| Instructions |
• A. According to the write-up on digital branding for authors at BEA15, why did the second, more dynamic author website work better than the first one, which looked like a Wikipedia page? Answer in one to three sentences.
• B. Pick up the write-up on digital branding for authors at BEA15 after its last sentence and continue it.

| Quoted passage |
########

Digital Branding for Authors at BEA15

Fauzia Burke of FSB Associates and Kristen Frantz of Berrett-Koehler Publishers
Fauzia Burke of FSB Associates and Kristen Frantz of Berrett-Koehler Publishers

One of the cool things about BookExpo America is that there are seminars aimed at authors, publishers, and so on. For the past few years there has been a whole track of programming about the digital space and using digital tools for marketing and commerce.
Fauzia Burke (of FSB Associates) opened by explaining that agent Amy Hughes caught the flu and so didn’t make it, so it was just her and Kristen Frantz (VP of sales and marketing at Berrett-Koehler Publishers).
Fauzia began by answering the question, What is digital branding? “Think about what comes up when you do a Google search for a person. Your website, your social assets, etc.”
“I know the authors in this room are thinking I wrote the book, now I have to be a marketing expert, too? But yes, you have to think about why it’s important. The people who do digital branding get more speaking gigs and they spell more books. If you had a one tweet equals one book sale ratio we would all do it, right? It isn’t so obvious, unfortunately, and it’s not just a sales tool.”
digital_branding_title_slide
She broke digital branding down into 3 components/categories:
• Design
• Engagement
• Visibility
Her main initial point was no matter which component you are working on, “Represent yourself as professionally as possible.”
Google calls it the “zero moment of truth,” the moment when you hear about someone or something and the first thing you do is Google them. That’s when you “make the sale” — right at the beginning. What do people find and what do they think about what they find?
Fauzia, “People make their first impression in a tenth of a second.” So you have to have a look that doesn’t just “capture your brand,” it has to make you look trustworthy and likeable.
The graphic elements people will see:
Website
Social Media Assets/Accounts
Graphics
Book Jacket(s)
She then showed two different versions of an author website. The first one looked about like a Wikipedia page, very Web. 1.0, with just small text and some links. The other was more dynamic and just better looking overall. Especially for an author who was touting a book about innovation it was important not to look like something from 1990.
Fauzia noted, “If we can build up trust and likeability, you become immune to bad reviews.”

########

| Excerpted data |

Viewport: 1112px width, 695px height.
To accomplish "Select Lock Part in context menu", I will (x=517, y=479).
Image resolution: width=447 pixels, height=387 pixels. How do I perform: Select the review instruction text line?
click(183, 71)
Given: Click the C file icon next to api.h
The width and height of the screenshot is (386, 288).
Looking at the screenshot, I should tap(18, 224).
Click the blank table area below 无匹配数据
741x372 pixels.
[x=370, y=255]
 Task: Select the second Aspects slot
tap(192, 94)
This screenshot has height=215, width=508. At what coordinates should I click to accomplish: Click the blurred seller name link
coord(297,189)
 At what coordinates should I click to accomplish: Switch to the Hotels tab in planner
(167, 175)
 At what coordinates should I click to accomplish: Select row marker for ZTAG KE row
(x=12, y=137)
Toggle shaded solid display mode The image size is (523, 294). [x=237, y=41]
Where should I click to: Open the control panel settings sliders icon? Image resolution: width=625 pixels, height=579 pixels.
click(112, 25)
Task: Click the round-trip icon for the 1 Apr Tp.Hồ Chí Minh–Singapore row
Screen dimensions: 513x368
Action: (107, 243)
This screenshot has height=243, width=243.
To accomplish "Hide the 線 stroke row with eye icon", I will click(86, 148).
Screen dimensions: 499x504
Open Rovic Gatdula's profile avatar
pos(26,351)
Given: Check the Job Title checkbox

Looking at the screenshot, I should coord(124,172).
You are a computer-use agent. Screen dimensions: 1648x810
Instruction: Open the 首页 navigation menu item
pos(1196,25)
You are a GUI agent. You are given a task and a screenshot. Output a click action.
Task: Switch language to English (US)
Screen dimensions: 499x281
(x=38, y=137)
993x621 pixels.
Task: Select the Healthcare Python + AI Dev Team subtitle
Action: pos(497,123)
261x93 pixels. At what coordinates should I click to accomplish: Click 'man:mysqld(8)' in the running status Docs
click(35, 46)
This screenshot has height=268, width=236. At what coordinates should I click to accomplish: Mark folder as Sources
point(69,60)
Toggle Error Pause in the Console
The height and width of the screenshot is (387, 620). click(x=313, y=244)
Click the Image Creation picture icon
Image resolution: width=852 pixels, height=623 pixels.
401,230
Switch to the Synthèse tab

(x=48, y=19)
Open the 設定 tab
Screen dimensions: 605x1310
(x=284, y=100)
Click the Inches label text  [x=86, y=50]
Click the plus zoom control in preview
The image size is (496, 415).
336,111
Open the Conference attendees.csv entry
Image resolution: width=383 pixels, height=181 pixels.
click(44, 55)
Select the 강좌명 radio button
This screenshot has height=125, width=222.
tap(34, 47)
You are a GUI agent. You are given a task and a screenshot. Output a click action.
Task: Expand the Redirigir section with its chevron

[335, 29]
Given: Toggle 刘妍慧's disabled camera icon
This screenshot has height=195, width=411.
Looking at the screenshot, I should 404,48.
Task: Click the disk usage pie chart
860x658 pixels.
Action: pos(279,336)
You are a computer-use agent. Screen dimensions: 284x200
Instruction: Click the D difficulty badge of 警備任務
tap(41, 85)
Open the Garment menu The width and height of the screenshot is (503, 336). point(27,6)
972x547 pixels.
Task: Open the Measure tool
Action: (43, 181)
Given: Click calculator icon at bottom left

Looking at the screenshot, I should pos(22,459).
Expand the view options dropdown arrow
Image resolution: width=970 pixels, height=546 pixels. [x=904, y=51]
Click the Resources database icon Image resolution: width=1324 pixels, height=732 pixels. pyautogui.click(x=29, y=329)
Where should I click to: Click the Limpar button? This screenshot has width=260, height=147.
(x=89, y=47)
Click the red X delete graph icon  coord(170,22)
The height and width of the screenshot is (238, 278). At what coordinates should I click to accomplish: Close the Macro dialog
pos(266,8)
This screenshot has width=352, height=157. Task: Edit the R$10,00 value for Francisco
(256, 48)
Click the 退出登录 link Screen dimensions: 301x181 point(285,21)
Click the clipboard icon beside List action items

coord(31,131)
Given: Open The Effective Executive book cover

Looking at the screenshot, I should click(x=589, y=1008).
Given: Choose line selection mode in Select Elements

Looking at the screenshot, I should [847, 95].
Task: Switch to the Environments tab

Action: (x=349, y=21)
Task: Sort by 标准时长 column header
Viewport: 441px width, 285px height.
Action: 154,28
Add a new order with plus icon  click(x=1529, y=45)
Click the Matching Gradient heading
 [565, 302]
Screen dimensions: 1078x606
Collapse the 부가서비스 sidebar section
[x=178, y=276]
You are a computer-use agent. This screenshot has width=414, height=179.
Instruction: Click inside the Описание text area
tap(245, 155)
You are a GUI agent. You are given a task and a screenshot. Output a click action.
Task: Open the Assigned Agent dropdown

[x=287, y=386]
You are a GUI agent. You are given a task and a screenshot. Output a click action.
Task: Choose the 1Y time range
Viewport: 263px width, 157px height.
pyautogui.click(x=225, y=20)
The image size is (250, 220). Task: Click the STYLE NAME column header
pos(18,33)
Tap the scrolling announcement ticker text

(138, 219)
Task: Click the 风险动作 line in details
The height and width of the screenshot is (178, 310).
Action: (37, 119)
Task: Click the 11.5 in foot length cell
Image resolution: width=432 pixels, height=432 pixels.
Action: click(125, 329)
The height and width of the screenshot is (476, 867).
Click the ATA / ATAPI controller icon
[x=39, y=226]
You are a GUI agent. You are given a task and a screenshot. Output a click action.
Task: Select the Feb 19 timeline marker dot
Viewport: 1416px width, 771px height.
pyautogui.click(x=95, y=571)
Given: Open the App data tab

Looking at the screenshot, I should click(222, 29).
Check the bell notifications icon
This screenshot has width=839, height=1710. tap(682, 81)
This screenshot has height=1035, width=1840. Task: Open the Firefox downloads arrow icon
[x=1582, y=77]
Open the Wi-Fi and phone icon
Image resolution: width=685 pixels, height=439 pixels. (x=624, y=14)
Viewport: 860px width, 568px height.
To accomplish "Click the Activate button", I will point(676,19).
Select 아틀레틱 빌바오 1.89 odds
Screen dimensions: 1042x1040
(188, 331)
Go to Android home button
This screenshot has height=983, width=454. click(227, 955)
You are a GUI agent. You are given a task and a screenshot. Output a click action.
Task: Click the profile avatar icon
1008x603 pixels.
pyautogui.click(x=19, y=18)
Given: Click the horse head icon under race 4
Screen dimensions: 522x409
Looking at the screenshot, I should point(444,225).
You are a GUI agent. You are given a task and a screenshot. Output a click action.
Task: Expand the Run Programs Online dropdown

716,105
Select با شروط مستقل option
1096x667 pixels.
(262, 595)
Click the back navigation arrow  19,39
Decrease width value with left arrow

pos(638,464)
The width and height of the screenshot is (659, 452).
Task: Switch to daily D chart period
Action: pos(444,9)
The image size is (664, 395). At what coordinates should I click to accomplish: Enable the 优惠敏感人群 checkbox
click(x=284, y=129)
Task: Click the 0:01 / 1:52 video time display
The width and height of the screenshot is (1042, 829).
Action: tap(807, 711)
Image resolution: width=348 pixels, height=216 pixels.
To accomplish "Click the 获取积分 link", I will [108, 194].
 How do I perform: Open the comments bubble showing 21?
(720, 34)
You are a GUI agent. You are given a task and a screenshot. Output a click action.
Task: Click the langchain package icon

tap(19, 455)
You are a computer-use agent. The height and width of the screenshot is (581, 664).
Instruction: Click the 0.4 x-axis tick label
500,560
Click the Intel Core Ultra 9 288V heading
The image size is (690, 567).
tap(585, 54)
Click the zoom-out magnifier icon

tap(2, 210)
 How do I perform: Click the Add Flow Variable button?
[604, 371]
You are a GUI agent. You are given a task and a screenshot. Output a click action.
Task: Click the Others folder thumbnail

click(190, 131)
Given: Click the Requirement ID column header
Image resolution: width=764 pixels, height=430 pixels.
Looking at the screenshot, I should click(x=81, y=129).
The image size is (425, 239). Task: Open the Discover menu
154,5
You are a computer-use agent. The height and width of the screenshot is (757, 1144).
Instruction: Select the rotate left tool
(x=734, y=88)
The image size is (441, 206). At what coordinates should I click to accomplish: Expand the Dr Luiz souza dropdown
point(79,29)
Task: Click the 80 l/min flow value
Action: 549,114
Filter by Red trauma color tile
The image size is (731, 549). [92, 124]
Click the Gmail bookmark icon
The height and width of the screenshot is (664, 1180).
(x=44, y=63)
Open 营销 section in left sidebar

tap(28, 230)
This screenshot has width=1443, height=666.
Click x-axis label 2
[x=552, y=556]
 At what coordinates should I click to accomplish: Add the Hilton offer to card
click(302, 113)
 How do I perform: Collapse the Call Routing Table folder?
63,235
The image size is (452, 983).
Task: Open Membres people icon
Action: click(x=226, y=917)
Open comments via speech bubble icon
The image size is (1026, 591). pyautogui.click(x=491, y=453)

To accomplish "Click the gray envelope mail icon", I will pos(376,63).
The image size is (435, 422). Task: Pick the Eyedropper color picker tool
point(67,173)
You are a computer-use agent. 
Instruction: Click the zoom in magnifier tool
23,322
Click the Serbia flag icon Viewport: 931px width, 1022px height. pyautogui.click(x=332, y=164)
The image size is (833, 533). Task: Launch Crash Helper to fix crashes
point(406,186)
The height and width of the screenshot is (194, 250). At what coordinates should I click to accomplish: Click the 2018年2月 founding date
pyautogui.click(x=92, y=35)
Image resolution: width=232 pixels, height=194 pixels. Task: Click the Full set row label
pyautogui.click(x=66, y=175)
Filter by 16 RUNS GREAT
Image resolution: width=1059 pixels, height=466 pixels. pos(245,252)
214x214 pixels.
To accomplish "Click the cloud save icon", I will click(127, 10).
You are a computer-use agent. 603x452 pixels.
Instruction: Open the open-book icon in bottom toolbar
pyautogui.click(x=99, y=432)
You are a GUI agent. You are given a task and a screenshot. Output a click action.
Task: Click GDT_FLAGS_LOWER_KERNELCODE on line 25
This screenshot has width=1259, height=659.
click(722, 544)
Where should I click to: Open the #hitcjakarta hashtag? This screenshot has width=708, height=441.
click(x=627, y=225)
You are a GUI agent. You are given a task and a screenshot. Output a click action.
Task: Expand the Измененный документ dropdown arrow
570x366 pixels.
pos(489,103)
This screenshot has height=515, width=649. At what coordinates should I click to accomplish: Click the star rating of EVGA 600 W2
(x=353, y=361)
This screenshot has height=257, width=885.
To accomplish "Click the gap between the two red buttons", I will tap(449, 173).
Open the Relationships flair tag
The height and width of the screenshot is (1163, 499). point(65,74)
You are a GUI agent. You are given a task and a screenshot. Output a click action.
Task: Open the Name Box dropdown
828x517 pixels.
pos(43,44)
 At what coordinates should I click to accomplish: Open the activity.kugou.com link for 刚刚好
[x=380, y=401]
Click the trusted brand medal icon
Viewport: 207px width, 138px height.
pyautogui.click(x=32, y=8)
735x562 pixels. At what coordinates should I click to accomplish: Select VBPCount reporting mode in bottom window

########

| Answers by task |
• A. The author was promoting a book about innovation. For that author it mattered not to look like something from 1990, and the plain, Web 1.0-style page with small text and a few links would have given that impression.

• B.
Likeable people
-ask questions
-are honest
-don’t seek attention
-are consistent
-smile
I would add myself that “don’t seek attention” might be better put as “don’t come across as an attention seeker.” It goes hand in hand with the advice many social media “gurus” give, which is “be genuine.”
Here’s one big takeaway from Fauzia: “A smaller more engaged community of followers is WAY more important than the total number of followers.”
Visibility has many elements. It’s all the things that put you in front of the public to begin with, and all the things that may lead them to Google you.
Visibility = publicity, advertising, distribution, events
Visibility — all the elements of visibility bring people back to your website or blog. They are not the end of the process, they are the beginning.
There’s also a fundamental difference between social MEDIA and social NETWORKING. Some authors think they can just be on Facebook or Twitter all day and not have their own blog or home base. This is wrong. Blogs are traditionally the kind of social media where you CREATE the media and share it. Facebook (and Twitter, LinkedIn) is really social NETWORKING, but you need that blog as a basis.
There were several good questions from the audience and also Fauzia and Kristen asked each other some questions to:
Q: Is facebook driving sales more?
Fauzia: I think it is driving engagement, and engagement does lead to sales. You don’t do it just for the sales, though, but to build audience even before the book exists. That community of followers shapes the book.
Q: How much time should an author spend on social media and website stuff?
Kristen: Some of our authors are on a kind of schedule: try two new things per week. Then the things that seem to be really helping you, keep doing those. Maybe youv’e foudn you really enjoy Twitter, so once a week you’re going to schedule tweets for the whole week, plus you’ll go in a couple of times a day to interact, and you’ll blog twice a week consistently. We’re a nonfiction publisher and what we see is our authors out there speaking, then they’ll reinforce their social media which will lead to more speaking down the road.
Fauzia: When is the right time for authors to start focusing on their digital brand?
Kristen: We usually say one year before their book comes out. The thing is you’re building your network and your ideas through speaking and writing and then the book is a culmination of that. It’s rare to see a book work without a built in community and network. The ones that don’t and that are successful are luck and impulse buys.
Fauzia: Let’s talk a little about our experience with small community versus large number of followers.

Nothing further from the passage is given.